Monday, December 17

MONDAY MOTIVATION: Living in Silence - Black Women and Depression

Why do I need to see a therapist, I am not crazy?!.. No one in my family speaks to a therapist - we go to church! God will handle any of my problems...That girl is so crazy, she needs to go to a therapist so they can medicate her...Nothing is wrong, I'm FINE.
Black women and women of color are 60% more likely to suffer from mental health disorders. Surprising? We don’t often see this image in the media or up for discussion. Mental health has always been seen as something that’s a “white issue” or that’s what “they” suffer from, not us. We are people of strength, endurance and resilience that have collectively and individually been through too many struggles to let emotion get to us. How can something as intangible as our emotions or mental state cause feelings of depression and wanting to give up on life? But most of us live in environments where our feelings aren’t given any weight and our emotions are somehow a measure of how much faith we have. But sometimes life has the tendency to pile things on. We keep pushing it aside because we have to wake up every morning and face the world. But then pushing it aside leads to a messy pile of emotions that become unbearable to handle.
The world around us tells us that feelings of fear, anger, jealousy, and confusion are the bad emotions of weak people. But, depression is a slippery slope that we can all head down if we don’t take the time and effort to check in with ourselves. No matter how spiritual / religious you are, or how much love and support you receive from family / friends, sometimes you need to seek outside help. Ladies, therapy is not a bad word.
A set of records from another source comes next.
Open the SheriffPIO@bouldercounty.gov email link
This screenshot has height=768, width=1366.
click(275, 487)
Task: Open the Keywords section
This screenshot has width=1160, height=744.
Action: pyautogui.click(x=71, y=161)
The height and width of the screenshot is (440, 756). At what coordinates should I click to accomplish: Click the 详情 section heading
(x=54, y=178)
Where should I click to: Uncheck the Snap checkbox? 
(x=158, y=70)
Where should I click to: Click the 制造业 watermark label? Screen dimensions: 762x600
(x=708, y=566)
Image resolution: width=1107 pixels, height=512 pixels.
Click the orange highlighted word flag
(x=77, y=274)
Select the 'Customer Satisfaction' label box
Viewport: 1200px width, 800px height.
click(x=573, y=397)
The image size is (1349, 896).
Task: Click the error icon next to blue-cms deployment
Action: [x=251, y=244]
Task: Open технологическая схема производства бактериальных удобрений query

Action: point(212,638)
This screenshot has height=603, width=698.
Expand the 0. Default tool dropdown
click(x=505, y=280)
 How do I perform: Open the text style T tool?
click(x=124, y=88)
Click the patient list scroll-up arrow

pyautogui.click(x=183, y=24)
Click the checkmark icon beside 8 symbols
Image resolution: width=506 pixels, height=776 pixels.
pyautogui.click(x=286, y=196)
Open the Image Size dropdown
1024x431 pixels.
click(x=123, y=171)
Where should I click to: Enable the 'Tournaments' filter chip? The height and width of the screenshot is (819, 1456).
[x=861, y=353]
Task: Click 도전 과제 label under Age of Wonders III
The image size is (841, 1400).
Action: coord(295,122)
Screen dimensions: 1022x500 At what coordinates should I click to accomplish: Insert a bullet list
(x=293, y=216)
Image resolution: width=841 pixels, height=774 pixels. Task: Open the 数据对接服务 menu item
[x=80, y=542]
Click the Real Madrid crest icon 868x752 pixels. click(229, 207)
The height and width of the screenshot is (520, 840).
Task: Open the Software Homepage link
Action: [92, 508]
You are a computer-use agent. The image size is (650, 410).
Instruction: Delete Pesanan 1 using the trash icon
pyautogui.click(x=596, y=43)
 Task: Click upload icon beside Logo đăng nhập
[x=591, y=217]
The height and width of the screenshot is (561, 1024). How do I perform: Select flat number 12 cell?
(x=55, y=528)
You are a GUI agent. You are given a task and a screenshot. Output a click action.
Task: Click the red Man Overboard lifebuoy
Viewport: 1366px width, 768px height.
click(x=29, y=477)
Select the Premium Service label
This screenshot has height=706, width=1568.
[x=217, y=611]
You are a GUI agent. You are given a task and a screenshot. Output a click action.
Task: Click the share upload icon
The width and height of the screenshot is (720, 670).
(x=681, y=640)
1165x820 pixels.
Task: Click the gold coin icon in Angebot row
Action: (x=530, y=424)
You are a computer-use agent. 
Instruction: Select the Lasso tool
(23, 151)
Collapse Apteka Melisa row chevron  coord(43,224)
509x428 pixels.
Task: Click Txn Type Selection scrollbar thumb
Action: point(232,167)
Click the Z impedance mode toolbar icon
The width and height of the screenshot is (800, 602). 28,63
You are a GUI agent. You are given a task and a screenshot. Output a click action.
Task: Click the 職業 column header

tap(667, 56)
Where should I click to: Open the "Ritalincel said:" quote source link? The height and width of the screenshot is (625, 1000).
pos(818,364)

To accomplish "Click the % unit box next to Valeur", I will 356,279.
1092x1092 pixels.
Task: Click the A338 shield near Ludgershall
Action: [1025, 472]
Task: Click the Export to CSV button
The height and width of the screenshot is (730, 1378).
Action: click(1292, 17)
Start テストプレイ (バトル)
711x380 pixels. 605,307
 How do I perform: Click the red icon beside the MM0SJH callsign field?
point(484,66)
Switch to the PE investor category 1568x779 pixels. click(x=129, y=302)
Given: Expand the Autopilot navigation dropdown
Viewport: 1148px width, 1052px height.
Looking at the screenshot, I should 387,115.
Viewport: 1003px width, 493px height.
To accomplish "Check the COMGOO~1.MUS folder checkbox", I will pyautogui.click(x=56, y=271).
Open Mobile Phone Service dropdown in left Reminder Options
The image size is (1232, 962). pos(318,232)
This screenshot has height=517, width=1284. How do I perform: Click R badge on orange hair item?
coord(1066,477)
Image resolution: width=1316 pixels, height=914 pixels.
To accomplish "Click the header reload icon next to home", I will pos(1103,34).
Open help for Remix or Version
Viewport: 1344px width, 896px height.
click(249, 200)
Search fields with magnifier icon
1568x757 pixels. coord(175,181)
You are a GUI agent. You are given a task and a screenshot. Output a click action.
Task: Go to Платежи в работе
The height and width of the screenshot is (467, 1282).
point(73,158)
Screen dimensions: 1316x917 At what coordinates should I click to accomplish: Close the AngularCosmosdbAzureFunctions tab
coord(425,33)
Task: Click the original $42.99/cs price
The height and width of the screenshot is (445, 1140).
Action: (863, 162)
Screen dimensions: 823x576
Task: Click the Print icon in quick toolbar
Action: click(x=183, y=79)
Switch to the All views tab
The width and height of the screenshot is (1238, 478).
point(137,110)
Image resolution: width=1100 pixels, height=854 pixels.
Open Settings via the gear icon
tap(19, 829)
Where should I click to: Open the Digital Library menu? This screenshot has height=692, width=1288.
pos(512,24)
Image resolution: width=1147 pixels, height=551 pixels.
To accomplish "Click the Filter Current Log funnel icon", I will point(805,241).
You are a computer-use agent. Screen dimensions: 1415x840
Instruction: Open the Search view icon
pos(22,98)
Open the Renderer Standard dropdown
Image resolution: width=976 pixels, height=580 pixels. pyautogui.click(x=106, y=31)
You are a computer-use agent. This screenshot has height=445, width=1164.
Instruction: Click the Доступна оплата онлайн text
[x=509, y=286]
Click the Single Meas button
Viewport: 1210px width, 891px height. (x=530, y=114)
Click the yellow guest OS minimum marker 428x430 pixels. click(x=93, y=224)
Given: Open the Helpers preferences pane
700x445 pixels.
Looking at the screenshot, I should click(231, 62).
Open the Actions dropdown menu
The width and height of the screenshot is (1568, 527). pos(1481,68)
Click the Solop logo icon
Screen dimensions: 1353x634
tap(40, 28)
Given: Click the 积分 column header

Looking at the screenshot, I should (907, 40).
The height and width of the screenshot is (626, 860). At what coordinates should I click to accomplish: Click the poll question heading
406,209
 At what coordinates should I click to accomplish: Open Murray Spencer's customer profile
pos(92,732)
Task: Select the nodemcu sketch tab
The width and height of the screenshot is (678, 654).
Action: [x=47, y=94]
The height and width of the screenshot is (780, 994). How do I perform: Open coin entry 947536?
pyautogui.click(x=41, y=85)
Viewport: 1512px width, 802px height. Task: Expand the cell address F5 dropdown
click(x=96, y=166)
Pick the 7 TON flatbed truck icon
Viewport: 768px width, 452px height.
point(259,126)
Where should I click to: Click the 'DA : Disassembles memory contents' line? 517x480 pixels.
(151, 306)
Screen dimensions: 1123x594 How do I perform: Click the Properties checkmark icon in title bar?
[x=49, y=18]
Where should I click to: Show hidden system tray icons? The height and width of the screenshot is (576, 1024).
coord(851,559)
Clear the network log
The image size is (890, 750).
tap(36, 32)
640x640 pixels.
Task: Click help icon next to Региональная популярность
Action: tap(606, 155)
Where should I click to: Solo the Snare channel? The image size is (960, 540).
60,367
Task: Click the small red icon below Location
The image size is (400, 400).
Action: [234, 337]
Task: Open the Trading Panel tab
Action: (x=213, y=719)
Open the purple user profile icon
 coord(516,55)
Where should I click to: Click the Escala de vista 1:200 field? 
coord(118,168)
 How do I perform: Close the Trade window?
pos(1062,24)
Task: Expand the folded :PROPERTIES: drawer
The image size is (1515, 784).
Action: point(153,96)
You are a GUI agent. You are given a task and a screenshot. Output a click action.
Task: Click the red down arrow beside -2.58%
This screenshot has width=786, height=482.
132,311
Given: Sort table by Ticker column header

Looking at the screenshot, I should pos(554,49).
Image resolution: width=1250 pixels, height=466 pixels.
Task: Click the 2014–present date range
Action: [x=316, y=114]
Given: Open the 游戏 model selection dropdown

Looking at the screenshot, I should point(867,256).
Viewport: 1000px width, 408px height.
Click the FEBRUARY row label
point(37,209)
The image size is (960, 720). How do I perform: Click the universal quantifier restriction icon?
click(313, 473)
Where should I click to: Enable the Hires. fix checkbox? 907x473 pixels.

Last week I had the opportunity to attend an event put on by the Women’s Health in Women’s Hand’s organization. The event was to launch their Mental Health initiative – an initiative started because of the realization that it is the number one issue that women come to their organization for. Although, there is a silence in our community in speaking about mental health, the numbers they receive seeking help screams out the need for more programs like this.
The event featured an awesome lineup of speakers – author Kim Green, author and psychotherapist Farzana Doctor, and author/poet Staceyann Chin – who are all wellness advocates and very active in breaking the silence and stigma around mental health in our community.
The room was filled with such support, laughter and sharing as the panelists were very candid about their own experiences as well as members from the audience sought clarity for their own issues. It was beautiful to see a room full of women who were unashamed, open and willing to be so vulnerable.
The message of the night that was made clear that seeking help is not about being medicated, as often times doctors try to diagnose and push prescriptions. Seeking therapy is about accepting that the load you are carrying is too heavy to carry by yourself.
So, take this week to get silent, check in on your mental and emotional state. Are you really fine or have you just become too used to saying it? If praying, meditating, speaking to a pastor or friend works for you then do that. But, if all of those things still don’t seem to be enough to calm what you feel, don’t be afraid to ask for help. The strongest sisters are the ones that are the most willing to be vulnerable.
Have a happy and peaceful Monday!
P.S. To learn more about the Women’s Health in Women’s Hand initiative visit here.


1 comment:

Anonymous said...

I went through a period of time when I had a falling out with my best friend, broke up with my boyfriend, and lost my job all within a matter of months. It was just too emotionally overwhelming for me and I could not handle it on my own so I sought the help of a therapist. Best investment I've ever made in myself because therapy helped me find my strength again. It's just sad that I didn't feel comfortable enough to share my experience with my family as I feared that they would judge me. Thank you for this.